Après sa démission du gouvernement Ramgoolam et la création du Mouvement travailliste militant en 2014, Vasant Bunwaree revoit rouge. Non pas de colère mais pour s’activer aux prochaines élections. Avec ce come-back au Parti travailliste, l’ancien ministre rouge veut préparer les jeunes à la relève. Le point.

Quel est l’objectif de votre retour au Parti travailliste (PTr) ?
La grosse majorité des travaillistes du pays m’ont fait sentir que ma place est au PTr. J’ai été dans l’opposition, ministre, député de la circonscription n°12 et secrétaire général du PTr et je constate un rejet pour le gouvernement actuel. Les gens me disent que je serai plus utile dans ce parti.

Et avec ce come-back à «lakaz papa», visez-vous un poste clé au PTr ou un ticket pour les élections générales ?
Mo pa koné ki lakaz ou pou apel sa. Pour moi, c’est simplement le PTr, un parti qui est d’ailleurs ancré dans l’histoire. Moi, je souhaiterais être candidat aux prochaines élections mais pas nécessairement ministre.

Pour tant, en 2014, vous scandiez que «vré travayis inn perdi so valer» en démissionnant comme ministre de l’Éducation et du parti ? Les avez-vous subitement retrouvées, ces valeurs ?
Quand j’ai rompu avec le PTr, je voulais faire revivre le vrai travaillisme. À sa création, le parti prônait la défense des travailleurs. J’ai intégré la politique en 1987 et j’ai créé le nouveau PTr avec l’équipe. Des valeurs se sont effritées, ce qui a causé mon départ. Depuis quelque temps, le PTr a commencé à faire une remontée grâce au gouvernement actuel au lieu du parti lui-même.

En 2014, les gens ne voulaient pas du PTr, avec le programme énoncé. Moi non plus. Je suis donc parti, avec raison. Presque tout a été balayé par l’électorat, signe qu’on refusait cet accord entre le Mouvement militant mauricien (MMM) et le PTr, conclu un peu sur le dos du peuple. Du coup, on a mis cette bande-là au pouvoir. Or, l’électorat ne veut plus d’elle désormais. Voilà, les gens disent maintenant «vo mié PTr mem»…

Pourquoi ce revirement ?
Hélas, ils mentionnent cette préférence par défaut. J’aimerais qu’ils le disent par conviction. Pour que cela arrive, il y a des choses à faire. Nous n’avons qu’un an et demi, voire moins. On ne doit pas tromper l’opinion publique. L’électorat votera différemment. Les Mauriciens feront leur choix selon leurs critères, pas sur ce qu’on veut leur imposer. Ce sera au PTr de faire le travail correctement pour rassembler le maximum de citoyens derrière son projet de société.

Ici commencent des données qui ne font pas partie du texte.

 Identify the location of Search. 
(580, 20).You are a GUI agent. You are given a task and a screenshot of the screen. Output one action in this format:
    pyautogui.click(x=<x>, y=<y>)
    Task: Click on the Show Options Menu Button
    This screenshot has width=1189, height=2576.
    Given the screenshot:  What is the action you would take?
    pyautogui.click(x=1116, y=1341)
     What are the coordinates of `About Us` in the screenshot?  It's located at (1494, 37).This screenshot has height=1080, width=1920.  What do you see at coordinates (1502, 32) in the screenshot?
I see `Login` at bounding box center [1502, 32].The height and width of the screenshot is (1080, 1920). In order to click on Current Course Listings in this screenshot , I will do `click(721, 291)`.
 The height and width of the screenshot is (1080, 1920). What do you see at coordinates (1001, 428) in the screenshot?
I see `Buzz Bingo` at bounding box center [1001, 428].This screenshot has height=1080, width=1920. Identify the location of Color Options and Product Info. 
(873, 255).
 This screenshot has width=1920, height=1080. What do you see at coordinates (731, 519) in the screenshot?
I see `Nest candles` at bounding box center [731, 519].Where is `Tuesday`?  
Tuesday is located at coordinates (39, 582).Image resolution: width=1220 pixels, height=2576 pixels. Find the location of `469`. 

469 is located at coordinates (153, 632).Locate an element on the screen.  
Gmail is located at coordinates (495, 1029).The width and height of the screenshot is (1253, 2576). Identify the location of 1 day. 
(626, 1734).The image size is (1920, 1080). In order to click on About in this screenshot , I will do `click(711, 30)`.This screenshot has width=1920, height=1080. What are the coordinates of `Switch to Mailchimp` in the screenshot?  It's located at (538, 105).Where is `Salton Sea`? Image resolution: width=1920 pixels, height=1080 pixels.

Si j’allais seul aux élections, j’aurais présenté le mien. Par exemple, je suis pour un référendum sur des problèmes nationaux. Avec un tel système, pour le métro léger, les gens auraient pris position pour ou contre. Je ne suis pas contre ce mode de transport. On allait le faire, mais on est contre la façon de procéder du gouvernement. Qu’estce que cela va-t-il pouvoir résoudre entre Port-Louis et Rose-Hill ?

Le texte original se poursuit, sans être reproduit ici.